Well, maybe it isn't quite that easy or everyone would be doing it now.

There are challenges to mobile video that are very similar to the challenges faced by fixed line video many years ago: jerky motion, pixelation, small picture size, poor audio, etc. Most of these challenges have been solved for fixed line through more efficient encoding techniques and by throwing tons of bandwidth at the problem. While it would appear the same solutions would apply to mobile video, with 3G networks here now and 4G networks on the way, in truth mobile video presents challenges that aren't as easily addressed.

Foremost on the list is the inherent variability of mobile networks. Radio signals are highly variable and are affected by nearly everything in the environment: buildings, people, trees, passing automobiles, etc. The bandwidth being delivered by a 3G network at any given moment may arrive at a mobile phone as 500 kilobits one second and 50 kilobits the next. Additionally, someone standing three feet away may have a completely different bandwidth experience due to this variability. As more bandwidth is provided, the total variability increases, so increasing the average doesn't necessarily solve the problem.

This network variability leads to the kinds of aberrations that make mobile video useless for the applications being discussed. An unreliable tool is no tool at all. Fortunately, video transmission technologies exist that smooth out the effects of network variability and provide a reliable, elastic experience for the user.

One such technology queries the network before initiating a session, and picks a suitable bit rate for transmitting video frames. Working with the client player on the mobile phone, the video server streams at that bit rate, periodically re-querying and re-adjusting the bit rate for the conditions being experienced. This technique is called "bit stream switching" because it pre-creates multiple versions of the video asset prior to streaming and switches between versions dynamically. This technique suffers from high latency when applied to live video streams, such as live communication between the remote technician and headquarters support staff. It relies on a client player being aware of the stream switching protocol, and can be slow to adapt to highly variable conditions that unfortunately are more the rule than the exception.

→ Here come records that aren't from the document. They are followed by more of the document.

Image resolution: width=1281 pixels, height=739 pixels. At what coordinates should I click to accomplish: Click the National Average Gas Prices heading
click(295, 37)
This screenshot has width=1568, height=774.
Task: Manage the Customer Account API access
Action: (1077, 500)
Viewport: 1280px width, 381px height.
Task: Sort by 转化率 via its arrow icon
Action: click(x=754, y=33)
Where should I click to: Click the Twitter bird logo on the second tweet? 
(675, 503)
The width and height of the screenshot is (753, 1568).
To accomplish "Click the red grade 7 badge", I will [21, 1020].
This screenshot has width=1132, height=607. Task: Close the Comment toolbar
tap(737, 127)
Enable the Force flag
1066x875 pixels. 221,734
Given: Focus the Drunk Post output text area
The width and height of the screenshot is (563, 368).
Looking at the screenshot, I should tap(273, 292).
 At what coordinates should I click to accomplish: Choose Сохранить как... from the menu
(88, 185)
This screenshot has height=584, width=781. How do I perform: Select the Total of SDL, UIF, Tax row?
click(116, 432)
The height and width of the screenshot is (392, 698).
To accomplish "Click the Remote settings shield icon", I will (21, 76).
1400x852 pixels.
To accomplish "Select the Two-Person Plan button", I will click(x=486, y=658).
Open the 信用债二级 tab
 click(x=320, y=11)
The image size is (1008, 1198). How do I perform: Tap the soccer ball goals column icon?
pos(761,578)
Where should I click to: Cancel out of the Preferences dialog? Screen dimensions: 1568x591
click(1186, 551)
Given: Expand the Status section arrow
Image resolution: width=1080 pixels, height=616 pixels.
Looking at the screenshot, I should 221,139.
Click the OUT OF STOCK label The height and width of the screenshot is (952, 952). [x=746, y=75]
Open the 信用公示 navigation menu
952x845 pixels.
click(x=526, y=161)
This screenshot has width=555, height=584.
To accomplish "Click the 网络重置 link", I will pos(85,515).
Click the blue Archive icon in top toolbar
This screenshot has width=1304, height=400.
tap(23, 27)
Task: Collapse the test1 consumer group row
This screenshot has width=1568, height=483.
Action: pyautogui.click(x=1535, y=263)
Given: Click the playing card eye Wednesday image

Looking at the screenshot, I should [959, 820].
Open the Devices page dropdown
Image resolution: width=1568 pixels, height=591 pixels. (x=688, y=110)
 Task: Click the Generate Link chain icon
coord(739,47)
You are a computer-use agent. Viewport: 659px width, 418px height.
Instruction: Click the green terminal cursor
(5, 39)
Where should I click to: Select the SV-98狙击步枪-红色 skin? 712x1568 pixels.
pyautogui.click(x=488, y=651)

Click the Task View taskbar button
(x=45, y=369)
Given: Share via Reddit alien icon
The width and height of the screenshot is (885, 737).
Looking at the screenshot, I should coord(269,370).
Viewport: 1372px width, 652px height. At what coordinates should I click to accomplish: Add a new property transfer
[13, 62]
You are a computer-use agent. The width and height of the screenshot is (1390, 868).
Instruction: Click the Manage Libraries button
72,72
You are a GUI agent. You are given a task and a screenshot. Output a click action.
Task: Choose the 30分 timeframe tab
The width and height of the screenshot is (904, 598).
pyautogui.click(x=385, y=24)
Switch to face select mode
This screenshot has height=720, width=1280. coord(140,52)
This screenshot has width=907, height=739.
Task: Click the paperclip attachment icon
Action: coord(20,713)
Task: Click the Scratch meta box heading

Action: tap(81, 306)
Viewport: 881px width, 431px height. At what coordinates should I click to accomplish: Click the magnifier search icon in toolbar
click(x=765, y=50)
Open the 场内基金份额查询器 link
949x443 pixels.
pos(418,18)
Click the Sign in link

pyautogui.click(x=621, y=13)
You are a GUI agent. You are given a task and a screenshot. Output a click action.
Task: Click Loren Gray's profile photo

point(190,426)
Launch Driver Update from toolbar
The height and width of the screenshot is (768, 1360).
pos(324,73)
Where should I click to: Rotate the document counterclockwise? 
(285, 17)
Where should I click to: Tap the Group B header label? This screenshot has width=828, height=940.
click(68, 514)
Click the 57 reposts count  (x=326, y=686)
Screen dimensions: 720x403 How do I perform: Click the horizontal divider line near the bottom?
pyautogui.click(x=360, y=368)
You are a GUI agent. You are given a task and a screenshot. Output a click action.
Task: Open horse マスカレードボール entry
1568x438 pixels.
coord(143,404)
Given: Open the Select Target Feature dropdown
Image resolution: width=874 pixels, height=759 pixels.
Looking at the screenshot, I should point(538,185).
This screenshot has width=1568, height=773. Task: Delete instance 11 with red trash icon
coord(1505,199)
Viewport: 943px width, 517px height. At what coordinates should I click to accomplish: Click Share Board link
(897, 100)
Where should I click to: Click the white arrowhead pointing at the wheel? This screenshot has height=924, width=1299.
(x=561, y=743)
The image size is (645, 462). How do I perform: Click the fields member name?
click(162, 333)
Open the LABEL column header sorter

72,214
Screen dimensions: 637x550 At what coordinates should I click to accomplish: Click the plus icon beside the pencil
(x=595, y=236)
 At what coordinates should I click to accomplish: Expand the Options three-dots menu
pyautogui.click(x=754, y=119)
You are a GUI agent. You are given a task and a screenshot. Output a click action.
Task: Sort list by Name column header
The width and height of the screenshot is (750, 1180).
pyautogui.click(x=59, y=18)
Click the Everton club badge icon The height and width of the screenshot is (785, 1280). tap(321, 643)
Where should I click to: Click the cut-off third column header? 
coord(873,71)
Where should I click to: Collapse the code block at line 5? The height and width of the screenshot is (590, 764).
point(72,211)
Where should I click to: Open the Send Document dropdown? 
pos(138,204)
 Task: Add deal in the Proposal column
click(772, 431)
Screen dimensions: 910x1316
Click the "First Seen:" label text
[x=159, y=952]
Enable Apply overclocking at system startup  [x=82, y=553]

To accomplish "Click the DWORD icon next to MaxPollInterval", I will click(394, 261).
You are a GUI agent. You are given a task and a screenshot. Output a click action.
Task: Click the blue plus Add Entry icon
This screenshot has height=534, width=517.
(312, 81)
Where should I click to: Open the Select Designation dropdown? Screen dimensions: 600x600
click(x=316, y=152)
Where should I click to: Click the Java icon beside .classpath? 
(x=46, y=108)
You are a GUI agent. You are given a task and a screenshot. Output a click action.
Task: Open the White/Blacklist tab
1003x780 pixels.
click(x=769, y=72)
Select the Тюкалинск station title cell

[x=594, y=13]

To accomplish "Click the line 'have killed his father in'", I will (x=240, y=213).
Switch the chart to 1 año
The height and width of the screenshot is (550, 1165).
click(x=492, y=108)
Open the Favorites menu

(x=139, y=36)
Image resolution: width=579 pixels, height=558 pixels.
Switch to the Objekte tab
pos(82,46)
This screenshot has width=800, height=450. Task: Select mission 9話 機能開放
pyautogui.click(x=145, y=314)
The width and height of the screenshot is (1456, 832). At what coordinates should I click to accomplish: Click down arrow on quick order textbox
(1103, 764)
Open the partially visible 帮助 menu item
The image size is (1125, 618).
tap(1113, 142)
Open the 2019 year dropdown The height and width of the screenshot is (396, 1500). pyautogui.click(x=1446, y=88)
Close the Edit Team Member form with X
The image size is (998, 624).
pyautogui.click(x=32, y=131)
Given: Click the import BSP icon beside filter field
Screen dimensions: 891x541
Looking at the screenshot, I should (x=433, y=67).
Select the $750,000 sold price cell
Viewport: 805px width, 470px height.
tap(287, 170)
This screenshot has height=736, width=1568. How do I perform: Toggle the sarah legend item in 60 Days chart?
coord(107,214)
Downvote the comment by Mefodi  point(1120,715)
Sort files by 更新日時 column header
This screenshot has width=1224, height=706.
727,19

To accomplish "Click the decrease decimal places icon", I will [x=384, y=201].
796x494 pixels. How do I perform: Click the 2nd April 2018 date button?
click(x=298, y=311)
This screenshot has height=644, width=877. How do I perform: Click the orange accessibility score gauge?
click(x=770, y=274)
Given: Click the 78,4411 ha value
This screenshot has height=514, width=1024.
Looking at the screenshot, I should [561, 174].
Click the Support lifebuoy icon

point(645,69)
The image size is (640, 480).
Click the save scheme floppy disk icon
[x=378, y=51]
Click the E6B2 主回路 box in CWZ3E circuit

A more successful technology approach reconstructs the video from its constituent components on the fly, adapting much more rapidly than stream switching technologies, and providing an acceptable video experience down to very low bit rates on standard client players. This approach measures both the network bandwidth and the radio noise reported by the player in real time. It then encodes the video by adapting the encoding bit rate, the frame rate, frame compression, and the frame type to be appropriate for the real time network conditions. Under high bandwidth/low noise conditions, a full frame of video may be sent at a high frame rate, such as 20 frames per second, which is near-full motion. Under high bandwidth/high noise conditions, a full frame may be sent at a lower frame rate, like 7.5 frames per second, impacting the smoothness of the video but maintaining its quality and integrity. Under low bandwidth/high noise conditions, frames capturing just the delta-motion may be sent, creating a perception of fluidity while again maintaining video integrity.

In our field technician example, the headquarters support staff can stream video clips of repair procedures to the field tech's mobile phone, and by applying the proper delivery technology, the clarity of the video is such that it ensures an accurate representation of the repair technique. This cuts time and cost from the service call, and helps ensure that follow-up calls are not necessary.

The tools to make truly mobile video communications possible are in the enterprise toolkit today. The applications for mobile video are real now, as are the technologies to make it viable. One suspects that in the future, mobile video will be spoken of as having the same transformational power as email or word processing.